# Required work
Take each line from the entries that holds "type" and copy it out.

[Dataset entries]
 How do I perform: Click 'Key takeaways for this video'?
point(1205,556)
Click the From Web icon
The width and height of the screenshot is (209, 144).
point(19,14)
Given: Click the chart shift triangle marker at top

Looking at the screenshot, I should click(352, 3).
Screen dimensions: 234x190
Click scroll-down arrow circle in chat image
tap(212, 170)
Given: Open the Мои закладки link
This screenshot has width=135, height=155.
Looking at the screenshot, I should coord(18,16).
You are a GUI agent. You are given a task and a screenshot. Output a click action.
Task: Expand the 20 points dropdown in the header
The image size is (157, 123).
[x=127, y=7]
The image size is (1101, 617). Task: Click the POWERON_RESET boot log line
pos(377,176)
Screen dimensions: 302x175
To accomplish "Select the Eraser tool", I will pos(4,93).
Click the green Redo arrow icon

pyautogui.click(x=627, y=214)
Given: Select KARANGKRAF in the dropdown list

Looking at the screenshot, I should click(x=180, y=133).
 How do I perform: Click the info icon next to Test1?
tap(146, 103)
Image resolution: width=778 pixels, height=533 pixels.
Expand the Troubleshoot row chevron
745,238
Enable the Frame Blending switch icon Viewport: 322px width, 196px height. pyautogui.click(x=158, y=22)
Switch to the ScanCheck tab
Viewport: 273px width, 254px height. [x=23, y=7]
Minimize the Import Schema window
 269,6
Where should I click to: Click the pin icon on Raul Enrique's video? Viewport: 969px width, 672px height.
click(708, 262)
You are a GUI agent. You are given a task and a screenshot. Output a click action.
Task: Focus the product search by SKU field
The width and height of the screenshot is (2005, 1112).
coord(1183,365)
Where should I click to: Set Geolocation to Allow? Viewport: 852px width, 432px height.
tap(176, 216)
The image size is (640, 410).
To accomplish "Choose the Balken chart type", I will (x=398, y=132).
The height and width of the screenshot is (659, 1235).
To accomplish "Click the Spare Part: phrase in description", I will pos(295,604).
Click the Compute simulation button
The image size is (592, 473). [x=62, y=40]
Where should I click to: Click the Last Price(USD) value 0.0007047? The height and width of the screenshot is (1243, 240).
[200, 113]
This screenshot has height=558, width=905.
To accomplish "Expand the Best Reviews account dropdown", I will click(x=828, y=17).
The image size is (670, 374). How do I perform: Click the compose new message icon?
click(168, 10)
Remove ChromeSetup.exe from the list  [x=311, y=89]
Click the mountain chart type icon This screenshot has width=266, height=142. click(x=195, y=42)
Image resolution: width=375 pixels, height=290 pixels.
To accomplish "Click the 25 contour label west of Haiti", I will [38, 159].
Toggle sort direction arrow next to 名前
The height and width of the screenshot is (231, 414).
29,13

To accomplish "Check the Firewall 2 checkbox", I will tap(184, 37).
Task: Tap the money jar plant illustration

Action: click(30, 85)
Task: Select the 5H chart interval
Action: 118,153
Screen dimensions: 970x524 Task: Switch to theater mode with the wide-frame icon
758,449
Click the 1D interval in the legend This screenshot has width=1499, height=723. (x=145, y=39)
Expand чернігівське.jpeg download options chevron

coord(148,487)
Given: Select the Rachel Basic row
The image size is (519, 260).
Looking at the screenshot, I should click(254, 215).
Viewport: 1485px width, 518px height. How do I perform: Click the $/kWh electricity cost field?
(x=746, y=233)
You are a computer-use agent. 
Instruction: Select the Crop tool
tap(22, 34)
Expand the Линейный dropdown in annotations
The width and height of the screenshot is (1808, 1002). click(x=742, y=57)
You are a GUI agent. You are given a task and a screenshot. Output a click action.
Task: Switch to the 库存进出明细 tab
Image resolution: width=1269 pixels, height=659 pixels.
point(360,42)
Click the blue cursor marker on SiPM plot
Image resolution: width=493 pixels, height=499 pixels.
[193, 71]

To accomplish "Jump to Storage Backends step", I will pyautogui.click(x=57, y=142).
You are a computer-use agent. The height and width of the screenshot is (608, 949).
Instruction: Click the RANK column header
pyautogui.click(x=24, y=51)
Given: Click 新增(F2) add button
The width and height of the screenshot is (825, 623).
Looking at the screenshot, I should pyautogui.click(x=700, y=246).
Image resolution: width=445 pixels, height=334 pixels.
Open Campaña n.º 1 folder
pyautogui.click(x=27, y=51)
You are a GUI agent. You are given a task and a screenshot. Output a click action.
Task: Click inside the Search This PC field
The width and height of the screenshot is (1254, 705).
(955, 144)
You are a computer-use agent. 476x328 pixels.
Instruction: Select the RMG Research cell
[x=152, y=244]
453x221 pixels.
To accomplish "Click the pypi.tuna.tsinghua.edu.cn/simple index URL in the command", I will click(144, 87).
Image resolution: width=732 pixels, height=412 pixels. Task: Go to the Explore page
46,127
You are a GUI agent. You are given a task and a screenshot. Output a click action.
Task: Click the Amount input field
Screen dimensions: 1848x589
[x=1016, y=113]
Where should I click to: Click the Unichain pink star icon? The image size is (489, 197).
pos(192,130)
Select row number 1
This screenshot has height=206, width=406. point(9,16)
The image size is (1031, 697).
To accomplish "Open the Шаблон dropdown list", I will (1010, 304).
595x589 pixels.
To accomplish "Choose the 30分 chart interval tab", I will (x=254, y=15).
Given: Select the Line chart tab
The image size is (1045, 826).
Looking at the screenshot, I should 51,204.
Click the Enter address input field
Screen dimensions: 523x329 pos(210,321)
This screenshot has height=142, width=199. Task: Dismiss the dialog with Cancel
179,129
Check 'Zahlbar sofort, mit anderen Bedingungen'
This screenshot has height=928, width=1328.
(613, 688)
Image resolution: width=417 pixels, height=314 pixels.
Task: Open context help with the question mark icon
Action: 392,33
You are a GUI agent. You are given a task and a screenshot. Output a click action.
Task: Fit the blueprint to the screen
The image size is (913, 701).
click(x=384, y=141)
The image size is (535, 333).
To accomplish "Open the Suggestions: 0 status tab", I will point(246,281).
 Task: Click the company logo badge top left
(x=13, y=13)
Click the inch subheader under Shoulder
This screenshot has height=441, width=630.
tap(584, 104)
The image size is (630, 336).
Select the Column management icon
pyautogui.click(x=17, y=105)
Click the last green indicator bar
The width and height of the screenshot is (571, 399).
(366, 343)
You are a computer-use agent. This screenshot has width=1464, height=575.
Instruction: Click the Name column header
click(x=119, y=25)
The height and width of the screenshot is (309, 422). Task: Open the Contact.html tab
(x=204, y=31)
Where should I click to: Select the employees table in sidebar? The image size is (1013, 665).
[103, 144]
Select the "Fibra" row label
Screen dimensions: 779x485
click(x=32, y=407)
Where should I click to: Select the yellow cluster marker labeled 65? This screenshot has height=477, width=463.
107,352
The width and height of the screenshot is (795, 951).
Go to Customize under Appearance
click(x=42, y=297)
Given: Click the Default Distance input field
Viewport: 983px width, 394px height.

# Written answer
To accomplish "Choose the Balken chart type", I will (x=398, y=132).
Click the mountain chart type icon This screenshot has width=266, height=142. click(x=195, y=42)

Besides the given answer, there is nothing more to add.